Gabbard rescinds Havana Syndrome findings; reverses intelligence stance
DNI Tulsi Gabbard rescinded two Biden-era intelligence assessments that had concluded foreign adversaries were unlikely behind Havana Syndrome, replacing them with a finding that adversarial involvement remains plausible — a reversal not accompanied by disclosed new evidence.

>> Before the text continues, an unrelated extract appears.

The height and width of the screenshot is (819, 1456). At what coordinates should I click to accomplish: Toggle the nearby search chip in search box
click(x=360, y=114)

In one of her first acts, Director of National Intelligence Tulsi Gabbard rescinded two Biden-era intelligence assessments on Havana Syndrome that had concluded no foreign adversary was likely behind the mysterious ailments afflicting U.S. diplomats and spies. The rescinded reports were the product of a multi-agency analytic effort that had de-escalated a potentially explosive foreign-policy confrontation. Gabbard's replacement assessment — that adversarial involvement 'remains plausible' — reverses that conclusion without citing new evidence in the public summary. The move fits a pattern within the Trump administration of politicizing intelligence products to align with geopolitical agendas. Havana Syndrome victims and career analysts now face an intelligence community whose analytic standards are being retroactively rewritten by political appointees.

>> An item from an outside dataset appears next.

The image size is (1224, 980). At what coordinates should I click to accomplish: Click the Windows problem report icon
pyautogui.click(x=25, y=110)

The humanitarian alternative
Rather than rescinding evidence-based assessments, the DNI should commission a new bipartisan, independent review of Havana Syndrome cases, with full medical and epidemiological transparency. The intelligence community should continue to treat the symptoms seriously while resisting pressure to produce politically convenient conclusions. A standing oversight mechanism within the House and Senate Intelligence Committees should be empowered to review any post hoc reversal of formal intelligence assessments to guard against politicization.
Falsifiable predictions
What this entry claims will happen, and what data would prove it wrong. The Reckoner revisits these against current reality.
- Congressional Democrats will request an inquiry into Gabbard's last-minute rescission, citing concerns about politicization of intelligence.
- The new assessment will be cited by advocates for sanctions or diplomatic measures against Russia, even without new evidence.